404 Auto-Heal Suggestions
The 404 Capture Log tells you which paths are bleeding traffic. The Auto-Healer tells you what to do about them.
How it works
┌──────────────────────────┐
│ Daily cron (04:00) │
└──────────┬───────────────┘
↓
┌──────────────────────────┐
│ Pull unresolved 404s │ filtered by min_hits (default ≥3)

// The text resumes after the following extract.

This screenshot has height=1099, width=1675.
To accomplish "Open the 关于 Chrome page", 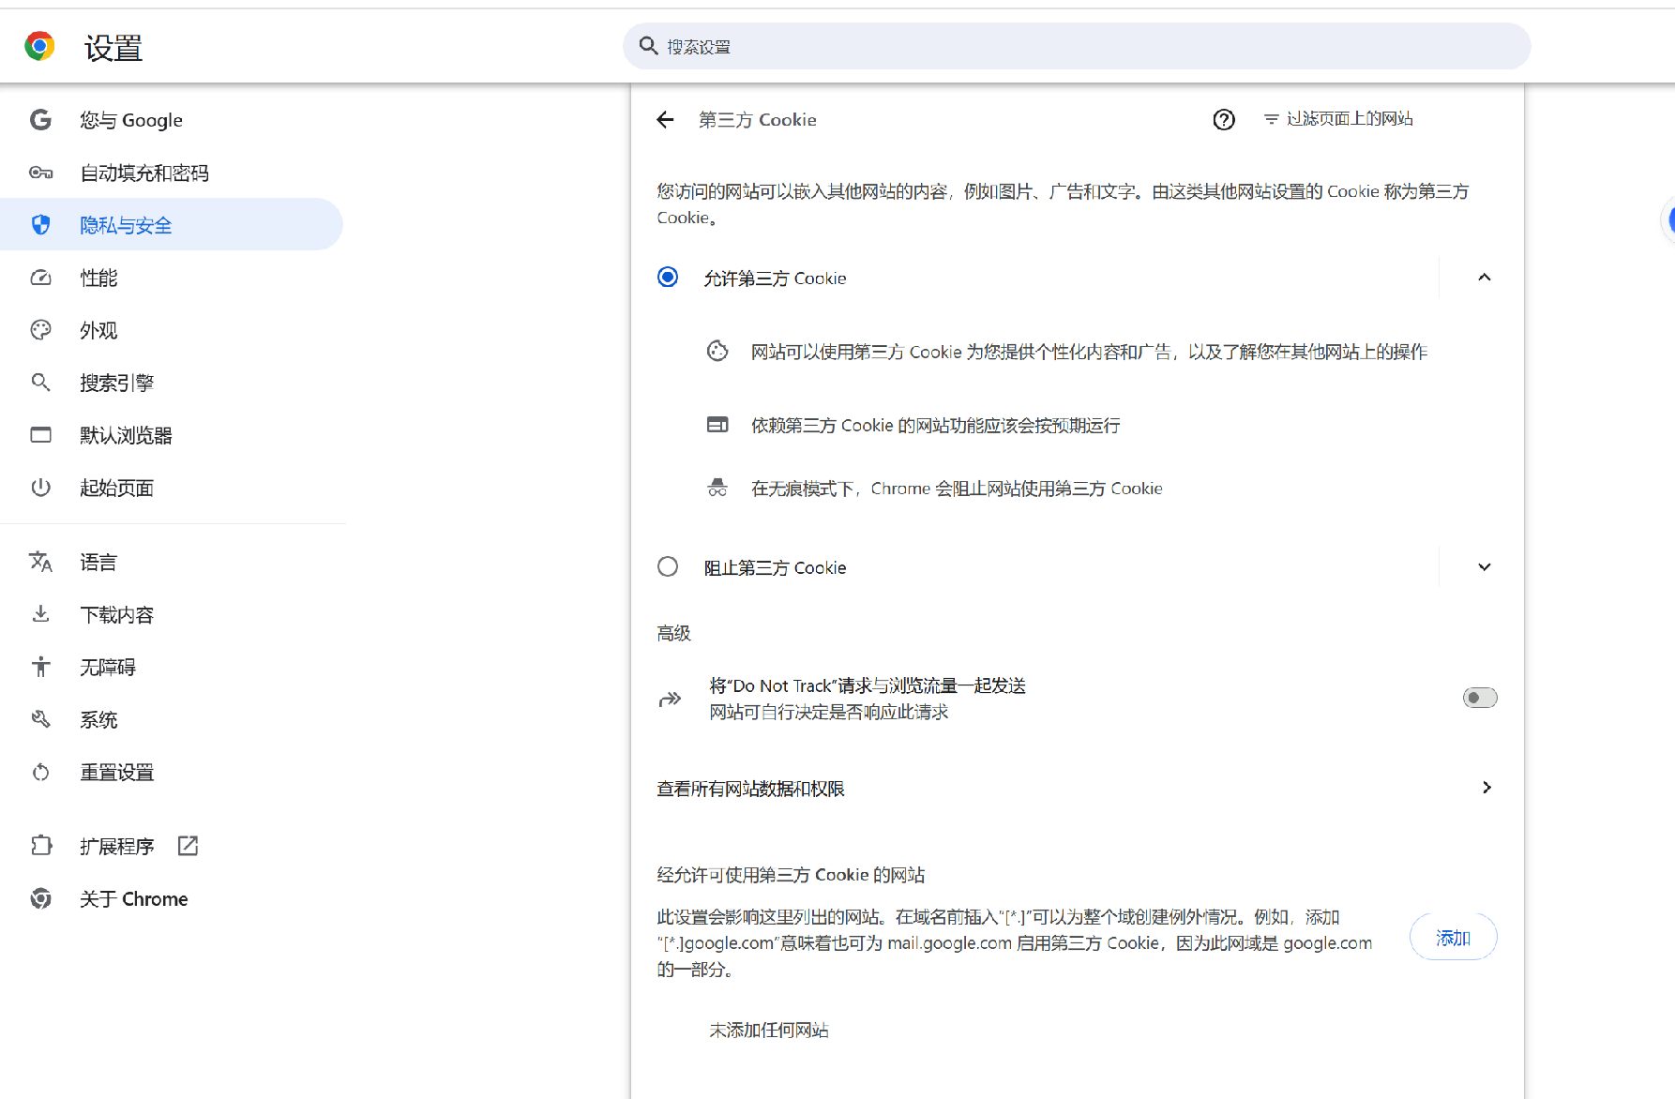I will click(133, 898).
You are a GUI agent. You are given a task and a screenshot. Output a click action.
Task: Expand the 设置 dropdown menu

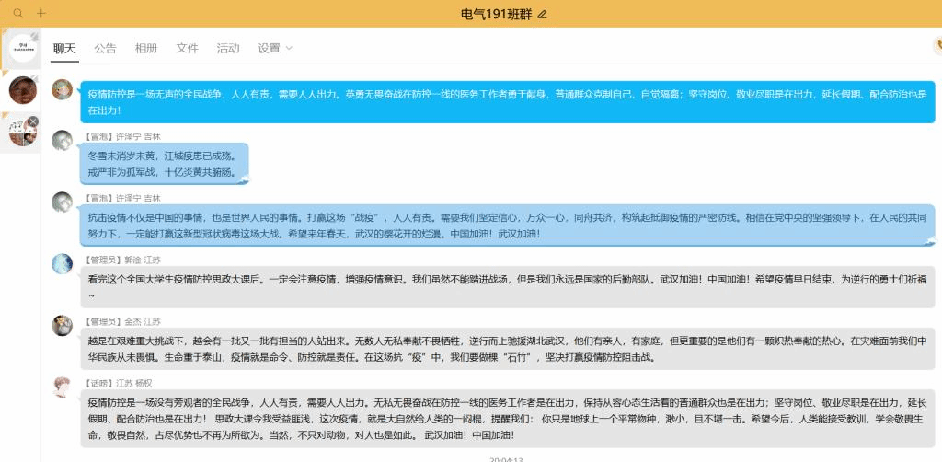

└──────────┬───────────────┘
↓
┌──────────────────────────┐
│ Build live URL corpus │ from url_rewrite where redirect_type=0
└──────────┬───────────────┘
↓
┌──────────────────────────┐
│ FuzzyMatcher scores │ 3 strategies: slug, exact_token, fuzzy
└──────────┬───────────────┘
↓
┌──────────────────────────┐
│ Persist if score ≥ │ default min_confidence = 0.6
│ min_confidence │ into byte8_seosuite_404_suggestion
└──────────┬───────────────┘
↓
┌──────────────────────────┐
│ Auto-approve if score │ default auto_approve_at = 1.01 (off)
│ ≥ auto_approve_at │ if on, applies via RedirectManager
└──────────────────────────┘
The RedirectManager auto-marks the originating 404 row as resolved when the redirect is created — so the auto-healer won't keep generating suggestions for the same path on subsequent runs.
Match strategies
Each candidate live URL is scored by the highest-applicable strategy. A given 404 walks every entry in the corpus once and keeps the best match.

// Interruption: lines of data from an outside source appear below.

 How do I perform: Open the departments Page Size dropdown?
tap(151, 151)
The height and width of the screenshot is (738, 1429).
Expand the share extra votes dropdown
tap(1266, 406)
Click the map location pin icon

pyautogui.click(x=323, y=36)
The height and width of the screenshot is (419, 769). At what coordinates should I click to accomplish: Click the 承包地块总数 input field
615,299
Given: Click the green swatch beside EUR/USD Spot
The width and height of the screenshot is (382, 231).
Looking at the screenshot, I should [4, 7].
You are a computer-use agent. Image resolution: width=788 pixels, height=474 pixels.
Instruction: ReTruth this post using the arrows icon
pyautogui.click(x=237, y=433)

slug — last-segment exact match (~0.85+ confidence)
The 404's last URL segment matches the live URL's last URL segment exactly.
404: /old-shop/acme-pro-runner.html
Live: /shop/footwear/acme-pro-runner.html
└─ both end in "acme-pro-runner" → slug match
Strong signal — products and CMS pages typically keep their slug across URL reorganisations even when the path changes.
Base confidence 0.85, blended with token Jaccard for up to ~1.0.
exact_token — 404 tokens fully contained in live tokens (~0.7+)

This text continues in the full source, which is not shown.